Date of Submission
Spring 2022
Academic Program
Photography
Project Advisor 1
Stephen Shore
Abstract/Artist's Statement
“Involuntarily I pictured a solitude with an immense horizon and widely diffused light; in other words, immensity with no other setting than itself.”
— Charles Baudelaire
My photographs are an attempt to transform the landscape with a camera. The physicality of moving through the world with the view camera and a tripod is central to my work. It requires me to find my footing, to consciously sense my own body in the landscape. It allows me to more clearly see the subtle geometries and irregularities of the world, those captivating and quiet moments I want to photograph. I am fascinated by the calligraphic marks in soil and pavement, the tension of feet just barely grazing the floor, the constellations left by melting snow.
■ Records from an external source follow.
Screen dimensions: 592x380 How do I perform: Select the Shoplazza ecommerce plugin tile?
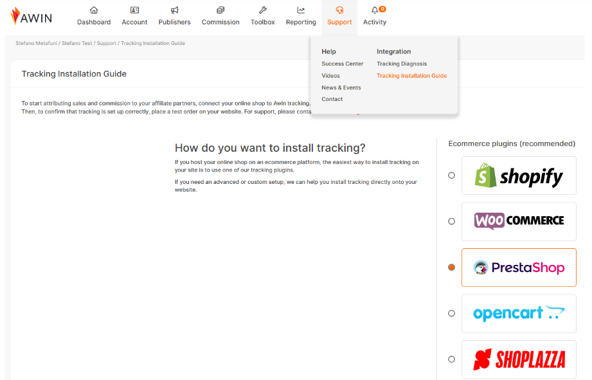click(518, 359)
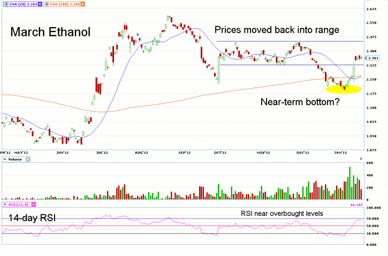Click the Volume panel title
The width and height of the screenshot is (388, 256).
click(x=16, y=159)
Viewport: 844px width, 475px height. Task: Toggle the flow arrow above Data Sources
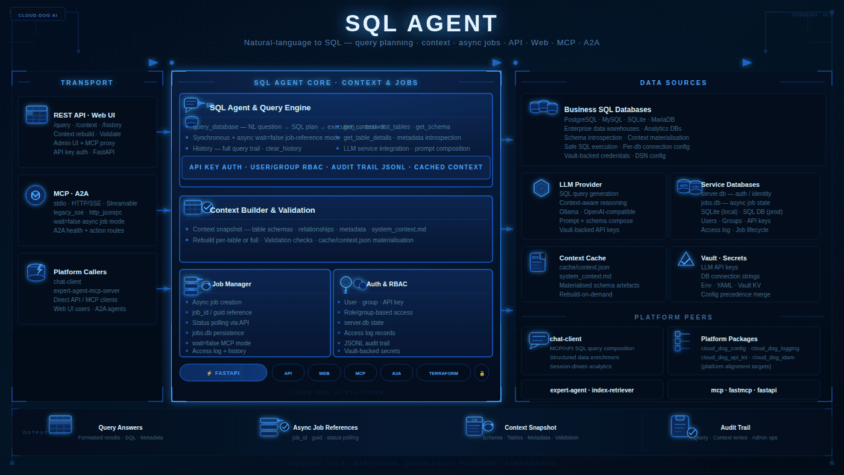click(x=746, y=62)
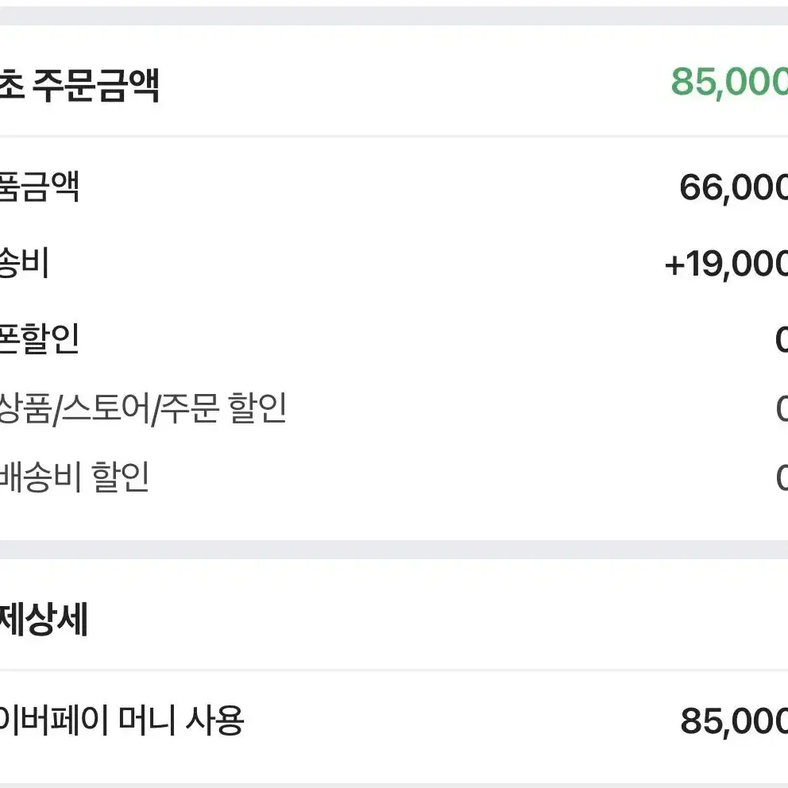Select the 66,000 product amount

(x=733, y=187)
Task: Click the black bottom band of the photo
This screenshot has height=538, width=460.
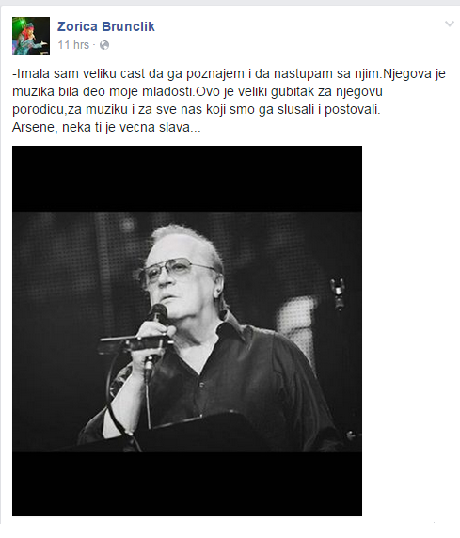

Searching for these whispers keeps me looking at and framing my world, confronting it at odd angles with strange tools. My intention, above all, is to take the world by surprise. I try to willfully disorient myself in the landscape, to allow the big to get small and the small to get big. I try to ignore my ingrained spatial logic, which relies on visual anchors like the horizon line. The horizon places us within the familiar proportions of a body and the comfortability of a central perspective. I am interested in how difficult it is to place oneself in an image without a horizon, how it becomes possible to fall in and out of the picture, all the while remaining suspended on the flat surface of the image. The singularity of my vantage point begins to waver and join up with other possible perspectives.
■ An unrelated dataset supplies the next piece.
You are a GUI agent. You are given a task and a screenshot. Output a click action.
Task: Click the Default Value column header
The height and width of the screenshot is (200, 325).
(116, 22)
Often, an alternative, illogical horizon line presents itself. The horizon is the single seam which distinguishes earth from sky. It forms proportions, angles, and ratios. An imagined horizon causes this seam to multiply and disperse into many seams, into threads that could weave together a blanket — flat yet flexible. Challenging myself to see differently is central to my photographic process. The words of Vilém Flusser are often with me when I am shooting: “The gesture of photographing is a movement in search of a position that reveals both an internal and an external tension driving the search forward: this gesture is the movement of doubt. To observe the photographer’s gesture with this in mind is to watch the unfolding of methodical doubt.” This doubt is what allows me to break from my typical methods of making sense of a scene.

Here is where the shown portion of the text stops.